Da CDP e BEI 630 milioni di euro per PMI e Mid-Cap grazie ad un Basket Bond con garanzia UE

L'accordo consentirà nuovi finanziamenti a oltre 100 imprese italiane. Con questa operazione salgono a oltre 6 miliardi i finanziamenti garantiti a PMI e Mid-Cap grazie all'intervento del Fondo Europeo di Garanzia (EGF).

Mercato e Lavoro
Un nuovo accordo per attivare oltre 630 milioni di euro di finanziamenti a favore della ripresa delle PMI e Mid-Cap italiane colpite dagli effetti della pandemia, attraverso lo strumento alternativo dei Basket Bond. Questo è il principale obiettivo dell'operazione di garanzia del valore di 200 milioni di euro conclusa da Banca Europea per gli Investimenti (BEI) e da Cassa Depositi e Prestiti (CDP) e firmata dalla Vicepresidente della BEI Gelsomina Vigliotti e dall'Amministratore Delegato di CDP Dario Scannapieco. L'iniziativa avrà il sostegno del Fondo Europeo di Garanzia (European Guarantee Fund o EGF), parte integrante del pacchetto di misure da 540 miliardi di euro approvato dall'Unione Europea nel 2020 e appositamente dedicato a contrastare le difficoltà economiche e i rallentamenti produttivi causati dalla pandemia.
Nel dettaglio, le garanzie concesse dalla BEI consentiranno a CDP di investire in operazioni di Basket Bond a interessi ridotti e con durate più lunghe: l'obiettivo è consentire a oltre 100 imprese (PMI e Mid-Cap fino a 3.000 addetti) di finanziare i propri progetti di crescita attraverso un canale alternativo a quello bancario, salvaguardando così i livelli occupazionali.

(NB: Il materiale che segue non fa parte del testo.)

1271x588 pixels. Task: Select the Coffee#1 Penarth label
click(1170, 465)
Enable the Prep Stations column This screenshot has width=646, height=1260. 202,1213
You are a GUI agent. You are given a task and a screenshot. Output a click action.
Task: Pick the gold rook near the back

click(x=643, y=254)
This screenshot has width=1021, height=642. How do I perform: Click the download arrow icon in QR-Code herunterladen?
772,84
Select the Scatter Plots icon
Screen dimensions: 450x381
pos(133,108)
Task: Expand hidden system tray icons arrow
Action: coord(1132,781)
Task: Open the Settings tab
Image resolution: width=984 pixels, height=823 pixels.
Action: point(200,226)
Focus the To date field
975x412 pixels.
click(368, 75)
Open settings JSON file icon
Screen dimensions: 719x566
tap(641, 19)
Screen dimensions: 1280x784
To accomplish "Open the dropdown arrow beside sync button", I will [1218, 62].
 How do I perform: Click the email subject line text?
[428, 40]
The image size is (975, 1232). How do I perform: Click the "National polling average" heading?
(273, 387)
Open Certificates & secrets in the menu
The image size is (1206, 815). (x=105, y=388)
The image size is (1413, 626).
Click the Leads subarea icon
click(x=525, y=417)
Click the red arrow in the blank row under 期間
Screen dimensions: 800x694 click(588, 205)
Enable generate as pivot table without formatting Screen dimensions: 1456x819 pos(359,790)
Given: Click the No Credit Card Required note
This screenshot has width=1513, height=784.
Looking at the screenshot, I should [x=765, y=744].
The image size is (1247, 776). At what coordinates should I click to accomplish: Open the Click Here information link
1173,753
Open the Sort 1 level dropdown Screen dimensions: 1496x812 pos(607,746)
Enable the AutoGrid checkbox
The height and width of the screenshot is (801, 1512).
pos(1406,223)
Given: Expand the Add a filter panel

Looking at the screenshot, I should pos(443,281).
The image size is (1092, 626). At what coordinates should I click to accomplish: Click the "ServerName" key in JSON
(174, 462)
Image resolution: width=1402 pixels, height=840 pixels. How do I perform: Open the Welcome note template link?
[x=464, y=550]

Nel dettaglio, il programma di finanziamento si compone di due fasi: nella prima fase le PMI emetteranno obbligazioni di importo compreso tra 2 e 25 milioni di euro (cd. Mini-bond) a favore di società veicolo costituite dalle banche arranger, che li sottoscriveranno mettendo a disposizione le risorse finanziarie; successivamente, CDP, insieme ad altri investitori, acquisterà dalle medesime società titoli garantiti dagli stessi mini-bond (i cd. ABS - Asset Backed Securities) per una cifra equivalente.
L'intervento della BEI permetterà di assorbire fino al 90% delle perdite che dovessero eventualmente maturare su ciascuna emissione, e sino al raggiungimento di una quota pari al 35% dei portafogli di Mini-bond, per un valore massimo di 200 milioni di euro per l'intero programma. Grazie al rilevante effetto leva dello schema operativo si stima che attraverso il programma potranno essere attivati nuovi prestiti alle PMI e alle Mid-Cap per oltre 630 milioni di euro.